## [Work order]
Scan the records below. List lines holding "element".

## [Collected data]

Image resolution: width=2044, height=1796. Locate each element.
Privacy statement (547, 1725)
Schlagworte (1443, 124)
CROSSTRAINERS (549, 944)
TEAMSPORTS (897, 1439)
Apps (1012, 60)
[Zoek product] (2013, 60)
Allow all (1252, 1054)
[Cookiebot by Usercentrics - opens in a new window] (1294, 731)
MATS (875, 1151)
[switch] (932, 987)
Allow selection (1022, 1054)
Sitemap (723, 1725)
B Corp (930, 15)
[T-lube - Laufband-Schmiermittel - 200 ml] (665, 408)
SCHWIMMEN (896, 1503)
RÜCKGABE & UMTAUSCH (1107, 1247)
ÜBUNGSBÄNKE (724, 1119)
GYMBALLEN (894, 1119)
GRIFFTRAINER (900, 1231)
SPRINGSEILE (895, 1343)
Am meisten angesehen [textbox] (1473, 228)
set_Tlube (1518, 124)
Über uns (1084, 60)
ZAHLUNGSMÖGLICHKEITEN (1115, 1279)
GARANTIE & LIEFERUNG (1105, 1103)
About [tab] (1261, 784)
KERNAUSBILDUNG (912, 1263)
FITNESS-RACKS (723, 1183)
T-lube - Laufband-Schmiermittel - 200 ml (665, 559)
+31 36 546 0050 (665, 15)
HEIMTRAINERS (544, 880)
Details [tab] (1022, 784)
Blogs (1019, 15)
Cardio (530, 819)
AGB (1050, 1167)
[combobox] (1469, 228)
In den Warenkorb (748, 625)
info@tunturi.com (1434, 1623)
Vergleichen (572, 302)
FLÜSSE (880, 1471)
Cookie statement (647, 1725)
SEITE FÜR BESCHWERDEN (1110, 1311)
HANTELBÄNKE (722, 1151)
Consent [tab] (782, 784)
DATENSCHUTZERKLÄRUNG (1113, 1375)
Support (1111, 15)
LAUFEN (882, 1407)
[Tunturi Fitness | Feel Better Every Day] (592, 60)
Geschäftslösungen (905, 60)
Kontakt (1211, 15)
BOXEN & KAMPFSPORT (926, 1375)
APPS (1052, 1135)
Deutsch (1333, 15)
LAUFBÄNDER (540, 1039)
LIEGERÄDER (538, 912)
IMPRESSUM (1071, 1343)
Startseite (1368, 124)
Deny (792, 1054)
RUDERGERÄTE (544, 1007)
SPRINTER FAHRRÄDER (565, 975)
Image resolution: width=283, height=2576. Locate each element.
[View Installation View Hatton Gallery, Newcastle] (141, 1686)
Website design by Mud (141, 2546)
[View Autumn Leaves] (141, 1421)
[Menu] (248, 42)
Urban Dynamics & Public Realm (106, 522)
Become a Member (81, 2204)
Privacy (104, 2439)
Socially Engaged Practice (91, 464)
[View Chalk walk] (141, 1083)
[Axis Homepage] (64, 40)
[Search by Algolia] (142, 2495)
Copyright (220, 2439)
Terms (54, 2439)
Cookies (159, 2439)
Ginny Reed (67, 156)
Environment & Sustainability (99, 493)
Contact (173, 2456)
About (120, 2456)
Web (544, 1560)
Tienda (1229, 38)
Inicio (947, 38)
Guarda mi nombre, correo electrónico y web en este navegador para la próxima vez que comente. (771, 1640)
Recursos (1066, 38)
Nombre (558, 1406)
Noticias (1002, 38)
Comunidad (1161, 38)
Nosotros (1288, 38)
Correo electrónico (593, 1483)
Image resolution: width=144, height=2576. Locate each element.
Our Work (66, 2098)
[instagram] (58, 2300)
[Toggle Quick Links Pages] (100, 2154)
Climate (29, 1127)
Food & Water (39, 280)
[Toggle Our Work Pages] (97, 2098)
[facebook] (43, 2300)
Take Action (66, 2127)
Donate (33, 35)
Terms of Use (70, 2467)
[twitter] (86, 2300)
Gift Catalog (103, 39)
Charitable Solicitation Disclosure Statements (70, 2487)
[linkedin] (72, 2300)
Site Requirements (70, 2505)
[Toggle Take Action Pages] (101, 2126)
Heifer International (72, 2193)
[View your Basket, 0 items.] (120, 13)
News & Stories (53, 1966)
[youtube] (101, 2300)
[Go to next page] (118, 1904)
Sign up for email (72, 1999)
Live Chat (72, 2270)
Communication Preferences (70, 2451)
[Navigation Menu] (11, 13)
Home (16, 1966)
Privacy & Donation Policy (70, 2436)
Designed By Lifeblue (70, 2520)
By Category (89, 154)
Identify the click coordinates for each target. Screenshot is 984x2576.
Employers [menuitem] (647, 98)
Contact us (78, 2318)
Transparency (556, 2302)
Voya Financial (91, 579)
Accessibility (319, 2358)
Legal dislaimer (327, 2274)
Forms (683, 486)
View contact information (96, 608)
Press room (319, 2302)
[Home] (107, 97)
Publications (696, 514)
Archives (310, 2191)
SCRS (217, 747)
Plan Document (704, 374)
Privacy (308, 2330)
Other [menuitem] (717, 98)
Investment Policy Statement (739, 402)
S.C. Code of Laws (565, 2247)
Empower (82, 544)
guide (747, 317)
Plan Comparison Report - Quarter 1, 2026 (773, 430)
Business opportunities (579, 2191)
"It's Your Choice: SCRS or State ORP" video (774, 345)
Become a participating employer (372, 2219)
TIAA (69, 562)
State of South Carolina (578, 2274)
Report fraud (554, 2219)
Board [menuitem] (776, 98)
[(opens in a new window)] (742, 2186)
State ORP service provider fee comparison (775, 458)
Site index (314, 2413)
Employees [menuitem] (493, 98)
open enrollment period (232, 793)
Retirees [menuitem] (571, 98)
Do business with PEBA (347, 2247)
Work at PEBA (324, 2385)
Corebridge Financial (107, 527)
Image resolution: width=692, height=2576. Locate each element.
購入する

## [Finished task]
Image resolution: width=2044, height=1796. Locate each element.
Image resolution: width=283, height=2576. Locate each element.
Image resolution: width=144, height=2576. Locate each element.
Image resolution: width=692, height=2576. Locate each element.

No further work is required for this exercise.